──────── TASK MATERIAL ────────
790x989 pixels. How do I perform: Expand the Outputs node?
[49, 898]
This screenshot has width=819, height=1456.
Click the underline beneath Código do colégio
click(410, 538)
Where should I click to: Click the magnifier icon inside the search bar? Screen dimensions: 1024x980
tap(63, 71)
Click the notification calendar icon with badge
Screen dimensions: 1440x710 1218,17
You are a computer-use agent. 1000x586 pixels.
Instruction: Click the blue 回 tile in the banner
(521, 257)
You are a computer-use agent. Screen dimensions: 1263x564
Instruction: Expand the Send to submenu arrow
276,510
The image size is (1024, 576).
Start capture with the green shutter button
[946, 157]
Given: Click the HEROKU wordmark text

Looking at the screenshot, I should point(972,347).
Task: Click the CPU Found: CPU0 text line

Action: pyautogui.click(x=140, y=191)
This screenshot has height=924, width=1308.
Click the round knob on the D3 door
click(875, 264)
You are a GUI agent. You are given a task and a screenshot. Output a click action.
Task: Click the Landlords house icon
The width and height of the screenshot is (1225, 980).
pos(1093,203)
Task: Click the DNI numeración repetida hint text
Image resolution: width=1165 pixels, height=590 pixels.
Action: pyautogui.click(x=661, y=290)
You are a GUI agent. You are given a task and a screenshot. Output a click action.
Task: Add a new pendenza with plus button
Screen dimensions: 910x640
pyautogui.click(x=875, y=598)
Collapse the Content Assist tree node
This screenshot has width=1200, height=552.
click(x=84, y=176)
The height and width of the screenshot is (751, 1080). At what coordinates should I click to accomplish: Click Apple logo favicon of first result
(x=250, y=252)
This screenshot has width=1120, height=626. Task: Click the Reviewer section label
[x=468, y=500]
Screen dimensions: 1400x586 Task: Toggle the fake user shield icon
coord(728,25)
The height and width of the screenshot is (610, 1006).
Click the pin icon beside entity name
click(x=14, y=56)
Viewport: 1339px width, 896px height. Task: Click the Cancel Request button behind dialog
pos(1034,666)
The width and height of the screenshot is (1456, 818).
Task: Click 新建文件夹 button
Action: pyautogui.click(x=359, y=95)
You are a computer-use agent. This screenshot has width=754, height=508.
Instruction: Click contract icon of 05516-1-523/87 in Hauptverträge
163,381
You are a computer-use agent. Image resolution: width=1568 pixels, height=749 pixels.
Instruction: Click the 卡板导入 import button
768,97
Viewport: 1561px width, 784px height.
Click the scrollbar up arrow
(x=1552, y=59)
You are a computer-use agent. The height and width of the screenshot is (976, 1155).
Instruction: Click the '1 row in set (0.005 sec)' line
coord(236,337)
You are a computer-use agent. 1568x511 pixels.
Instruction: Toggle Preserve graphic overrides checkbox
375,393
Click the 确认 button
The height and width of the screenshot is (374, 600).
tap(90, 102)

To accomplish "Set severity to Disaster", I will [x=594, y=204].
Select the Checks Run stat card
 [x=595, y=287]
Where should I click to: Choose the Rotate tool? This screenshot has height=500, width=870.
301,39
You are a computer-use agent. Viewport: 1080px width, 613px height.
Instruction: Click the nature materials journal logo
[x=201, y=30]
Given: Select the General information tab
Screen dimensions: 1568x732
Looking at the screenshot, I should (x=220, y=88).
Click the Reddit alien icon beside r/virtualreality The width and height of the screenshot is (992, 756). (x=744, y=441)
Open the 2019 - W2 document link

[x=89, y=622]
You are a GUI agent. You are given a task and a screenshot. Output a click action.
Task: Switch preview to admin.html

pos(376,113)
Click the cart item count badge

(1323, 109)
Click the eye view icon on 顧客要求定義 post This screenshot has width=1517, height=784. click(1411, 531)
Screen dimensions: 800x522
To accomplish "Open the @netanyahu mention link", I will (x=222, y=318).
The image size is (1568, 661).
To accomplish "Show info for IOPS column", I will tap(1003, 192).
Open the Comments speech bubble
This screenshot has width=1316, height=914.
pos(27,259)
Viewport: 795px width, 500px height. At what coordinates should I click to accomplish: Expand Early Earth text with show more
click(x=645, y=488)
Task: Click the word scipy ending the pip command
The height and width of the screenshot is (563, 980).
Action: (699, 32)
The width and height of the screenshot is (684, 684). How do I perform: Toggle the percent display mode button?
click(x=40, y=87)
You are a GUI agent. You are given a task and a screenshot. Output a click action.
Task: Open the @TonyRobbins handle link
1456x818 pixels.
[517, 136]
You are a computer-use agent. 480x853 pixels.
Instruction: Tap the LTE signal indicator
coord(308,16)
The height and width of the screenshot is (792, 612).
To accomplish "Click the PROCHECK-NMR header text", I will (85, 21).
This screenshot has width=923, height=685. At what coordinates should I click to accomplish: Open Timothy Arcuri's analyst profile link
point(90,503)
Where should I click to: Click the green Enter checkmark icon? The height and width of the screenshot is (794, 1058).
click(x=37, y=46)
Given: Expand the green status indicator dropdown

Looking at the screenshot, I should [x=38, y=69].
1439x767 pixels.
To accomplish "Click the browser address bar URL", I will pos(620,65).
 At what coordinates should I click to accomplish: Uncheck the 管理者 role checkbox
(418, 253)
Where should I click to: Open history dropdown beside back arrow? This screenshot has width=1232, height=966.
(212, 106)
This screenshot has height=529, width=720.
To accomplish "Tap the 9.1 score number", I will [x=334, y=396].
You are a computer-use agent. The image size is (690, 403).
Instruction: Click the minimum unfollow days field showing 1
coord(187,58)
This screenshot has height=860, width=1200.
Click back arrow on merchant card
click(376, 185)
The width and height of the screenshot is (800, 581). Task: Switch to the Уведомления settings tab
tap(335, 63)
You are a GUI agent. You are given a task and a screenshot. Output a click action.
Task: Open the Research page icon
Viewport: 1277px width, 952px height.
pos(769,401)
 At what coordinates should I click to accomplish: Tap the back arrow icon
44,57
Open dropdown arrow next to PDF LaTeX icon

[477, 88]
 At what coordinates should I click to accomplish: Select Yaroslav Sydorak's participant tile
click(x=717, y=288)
────────
— YOUR INSTRUCTIONS —
The material should be transcribed in full, character for character.

— RESULT OF THIS EXERCISE —
790x989 pixels. How do I perform: Expand the Outputs node?
[49, 898]
This screenshot has width=819, height=1456.
Click the underline beneath Código do colégio
click(410, 538)
Where should I click to: Click the magnifier icon inside the search bar? Screen dimensions: 1024x980
tap(63, 71)
Click the notification calendar icon with badge
Screen dimensions: 1440x710 1218,17
You are a computer-use agent. 1000x586 pixels.
Instruction: Click the blue 回 tile in the banner
(521, 257)
You are a computer-use agent. Screen dimensions: 1263x564
Instruction: Expand the Send to submenu arrow
276,510
The image size is (1024, 576).
Start capture with the green shutter button
[946, 157]
Given: Click the HEROKU wordmark text

Looking at the screenshot, I should point(972,347).
Task: Click the CPU Found: CPU0 text line

Action: pyautogui.click(x=140, y=191)
This screenshot has height=924, width=1308.
Click the round knob on the D3 door
click(875, 264)
You are a GUI agent. You are given a task and a screenshot. Output a click action.
Task: Click the Landlords house icon
The width and height of the screenshot is (1225, 980).
pos(1093,203)
Task: Click the DNI numeración repetida hint text
Image resolution: width=1165 pixels, height=590 pixels.
Action: pyautogui.click(x=661, y=290)
You are a GUI agent. You are given a task and a screenshot. Output a click action.
Task: Add a new pendenza with plus button
Screen dimensions: 910x640
pyautogui.click(x=875, y=598)
Collapse the Content Assist tree node
This screenshot has width=1200, height=552.
click(x=84, y=176)
The height and width of the screenshot is (751, 1080). At what coordinates should I click to accomplish: Click Apple logo favicon of first result
(x=250, y=252)
This screenshot has width=1120, height=626. Task: Click the Reviewer section label
[x=468, y=500]
Screen dimensions: 1400x586 Task: Toggle the fake user shield icon
coord(728,25)
The height and width of the screenshot is (610, 1006).
Click the pin icon beside entity name
click(x=14, y=56)
Viewport: 1339px width, 896px height. Task: Click the Cancel Request button behind dialog
pos(1034,666)
The width and height of the screenshot is (1456, 818).
Task: Click 新建文件夹 button
Action: pyautogui.click(x=359, y=95)
You are a computer-use agent. This screenshot has width=754, height=508.
Instruction: Click contract icon of 05516-1-523/87 in Hauptverträge
163,381
You are a computer-use agent. Image resolution: width=1568 pixels, height=749 pixels.
Instruction: Click the 卡板导入 import button
768,97
Viewport: 1561px width, 784px height.
Click the scrollbar up arrow
(x=1552, y=59)
You are a computer-use agent. The height and width of the screenshot is (976, 1155).
Instruction: Click the '1 row in set (0.005 sec)' line
coord(236,337)
You are a computer-use agent. 1568x511 pixels.
Instruction: Toggle Preserve graphic overrides checkbox
375,393
Click the 确认 button
The height and width of the screenshot is (374, 600).
tap(90, 102)

To accomplish "Set severity to Disaster", I will [x=594, y=204].
Select the Checks Run stat card
 [x=595, y=287]
Where should I click to: Choose the Rotate tool? This screenshot has height=500, width=870.
301,39
You are a computer-use agent. Viewport: 1080px width, 613px height.
Instruction: Click the nature materials journal logo
[x=201, y=30]
Given: Select the General information tab
Screen dimensions: 1568x732
Looking at the screenshot, I should (x=220, y=88).
Click the Reddit alien icon beside r/virtualreality The width and height of the screenshot is (992, 756). (x=744, y=441)
Open the 2019 - W2 document link

[x=89, y=622]
You are a GUI agent. You are given a task and a screenshot. Output a click action.
Task: Switch preview to admin.html

pos(376,113)
Click the cart item count badge

(1323, 109)
Click the eye view icon on 顧客要求定義 post This screenshot has width=1517, height=784. click(1411, 531)
Screen dimensions: 800x522
To accomplish "Open the @netanyahu mention link", I will (x=222, y=318).
The image size is (1568, 661).
To accomplish "Show info for IOPS column", I will tap(1003, 192).
Open the Comments speech bubble
This screenshot has width=1316, height=914.
pos(27,259)
Viewport: 795px width, 500px height. At what coordinates should I click to accomplish: Expand Early Earth text with show more
click(x=645, y=488)
Task: Click the word scipy ending the pip command
The height and width of the screenshot is (563, 980).
Action: (699, 32)
The width and height of the screenshot is (684, 684). How do I perform: Toggle the percent display mode button?
click(x=40, y=87)
You are a GUI agent. You are given a task and a screenshot. Output a click action.
Task: Open the @TonyRobbins handle link
1456x818 pixels.
[517, 136]
You are a computer-use agent. 480x853 pixels.
Instruction: Tap the LTE signal indicator
coord(308,16)
The height and width of the screenshot is (792, 612).
To accomplish "Click the PROCHECK-NMR header text", I will (85, 21).
This screenshot has width=923, height=685. At what coordinates should I click to accomplish: Open Timothy Arcuri's analyst profile link
point(90,503)
Where should I click to: Click the green Enter checkmark icon? The height and width of the screenshot is (794, 1058).
click(x=37, y=46)
Given: Expand the green status indicator dropdown

Looking at the screenshot, I should [x=38, y=69].
1439x767 pixels.
To accomplish "Click the browser address bar URL", I will pos(620,65).
 At what coordinates should I click to accomplish: Uncheck the 管理者 role checkbox
(418, 253)
Where should I click to: Open history dropdown beside back arrow? This screenshot has width=1232, height=966.
(212, 106)
This screenshot has height=529, width=720.
To accomplish "Tap the 9.1 score number", I will [x=334, y=396].
You are a computer-use agent. The image size is (690, 403).
Instruction: Click the minimum unfollow days field showing 1
coord(187,58)
This screenshot has height=860, width=1200.
Click back arrow on merchant card
click(376, 185)
The width and height of the screenshot is (800, 581). Task: Switch to the Уведомления settings tab
tap(335, 63)
You are a GUI agent. You are given a task and a screenshot. Output a click action.
Task: Open the Research page icon
Viewport: 1277px width, 952px height.
pos(769,401)
 At what coordinates should I click to accomplish: Tap the back arrow icon
44,57
Open dropdown arrow next to PDF LaTeX icon

[477, 88]
 At what coordinates should I click to accomplish: Select Yaroslav Sydorak's participant tile
click(x=717, y=288)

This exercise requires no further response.